# BERTopic Exploration of the Stimmmungs- und Lageberichte Database Files
**Author:** Christopher Thomas Goodwin

**Creation Date:** 2024.04.10

**Summary:** Uses BERTopic modelling to explore the data of the NSHWE Stimmungs- und Lageberichte files

In [None]:
import platform
from bertopic import BERTopic
import json
import pandas as pd
from sklearn.feature_extraction.text import CountVectorizer
from sklearn.feature_extraction.text import TfidfVectorizer
import torch

# Get stop words
import nltk
from nltk.corpus import stopwords
nltk.download('stopwords')

# Check if GPU acceleration is available and call appropriate libraries
import GPUtil

if len(GPUtil.getAvailable()) > 0:
    from cuml.cluster import HDBSCAN
    #from cuml.manifold import UMAP # GPU-based version of UMAP
    from umap import UMAP # use CPU-based version of UMAP which is better for noisy or duplicate data
    print("GPU engaged.")

    print(f"CUDA available: {torch.cuda.is_available()}")
    print(f"Current GPU device index: {torch.cuda.current_device()}")
    print(f"Current GPU device name: {torch.cuda.get_device_name(torch.cuda.current_device())}")
    print(f"Pytorch Cuda version: {torch.version.cuda}")
else:
    from umap import UMAP
    from hdbscan import HDBSCAN
    print("No GPU engaged.")

In [None]:
# Check which platform user is on and set the data path accordingly
print(f"The Operating System is {platform.system()}")
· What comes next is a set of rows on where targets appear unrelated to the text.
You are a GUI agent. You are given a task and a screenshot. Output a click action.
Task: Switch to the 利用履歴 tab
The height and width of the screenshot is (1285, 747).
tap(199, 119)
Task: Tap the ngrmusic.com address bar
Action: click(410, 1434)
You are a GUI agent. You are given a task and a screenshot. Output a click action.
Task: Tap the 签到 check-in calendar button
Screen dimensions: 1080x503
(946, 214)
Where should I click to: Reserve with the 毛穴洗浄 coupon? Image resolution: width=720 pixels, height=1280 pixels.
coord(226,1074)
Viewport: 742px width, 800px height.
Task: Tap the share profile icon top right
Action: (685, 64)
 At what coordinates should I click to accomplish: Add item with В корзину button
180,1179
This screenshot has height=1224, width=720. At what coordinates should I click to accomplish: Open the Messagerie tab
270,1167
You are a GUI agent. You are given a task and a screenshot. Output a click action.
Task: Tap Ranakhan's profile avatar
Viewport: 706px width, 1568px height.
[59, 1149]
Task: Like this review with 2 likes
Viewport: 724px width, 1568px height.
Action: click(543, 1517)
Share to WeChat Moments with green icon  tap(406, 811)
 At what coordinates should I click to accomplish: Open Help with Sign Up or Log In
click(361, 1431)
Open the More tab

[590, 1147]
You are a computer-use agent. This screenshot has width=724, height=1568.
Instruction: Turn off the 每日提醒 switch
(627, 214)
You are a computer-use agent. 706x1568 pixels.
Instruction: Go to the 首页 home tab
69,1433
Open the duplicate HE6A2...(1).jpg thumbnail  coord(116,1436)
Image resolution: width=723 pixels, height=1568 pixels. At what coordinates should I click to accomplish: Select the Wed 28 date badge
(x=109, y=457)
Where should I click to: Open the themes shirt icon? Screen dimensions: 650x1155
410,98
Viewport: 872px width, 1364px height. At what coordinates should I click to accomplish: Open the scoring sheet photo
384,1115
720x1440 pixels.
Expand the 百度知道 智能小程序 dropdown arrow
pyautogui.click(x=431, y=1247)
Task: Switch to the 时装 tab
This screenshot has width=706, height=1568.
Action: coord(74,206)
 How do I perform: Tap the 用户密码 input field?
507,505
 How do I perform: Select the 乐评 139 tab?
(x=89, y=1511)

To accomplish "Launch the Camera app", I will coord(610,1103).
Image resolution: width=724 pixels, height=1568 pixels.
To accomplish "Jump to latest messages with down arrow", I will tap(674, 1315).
if platform.system() == "Linux":
    path = "/home/cgoodwin/Documents/Programming/TextMiningNaziIdeology/data/json/stimmungs_data_sentences.json"
elif platform.system() == "Darwin":
    path = "/Users/cgoodwin/Programming Projects/TextMiningNaziIdeology/data/json/stimmungs_data_sentences.json"
else:
    path = "C:\\Users\\Christopher Goodwin\\Documents\\Programming Projects\\TextMiningNaziIdeology\\data\\json\\stimmungs_data_sentences.json"
    
with open(path, "r", encoding="utf-8") as f:
    files = json.load(f)
    # files loaded in as dictionary with strings of 0... length of files
    
    # we want just the textual data, the report from each entry
    reports = []
    for i in range(len(files)):
        reports.append(files[str(i)]["report"]) # iterate through dictionary and append report

print("File loaded.")

In [None]:
# set up vectorizer for German stopwords
german_stop_words = stopwords.words('german')
additional_stop_words = ["volk", "volksgemeinschaft", "1939", "1940", "1941", "1942", "1943", "1944", "1945", "deutsch", "bevölkerung", "ii", "iii", "iv", "v", "vi", "einzelmeldungen", "volksgenossen", "sei", "seien", "worden", "meldungen", "deutsche", "deutschen", "wegen", "wurde", "gif", "pro", "kg", "minusbox", "images", "rm"]

for i in range(0, 1946):
    additional_stop_words.append(str(i))

german_stop_words.extend(additional_stop_words)

vectorizer_model = CountVectorizer(stop_words=german_stop_words)

In [None]:
 # Adjust UMAP and HDBSCAN parameters
umap_model = UMAP(n_components=5, n_neighbors=10, min_dist=0.2)
hdbscan_model = HDBSCAN(min_samples=5, min_cluster_size=5, prediction_data=True)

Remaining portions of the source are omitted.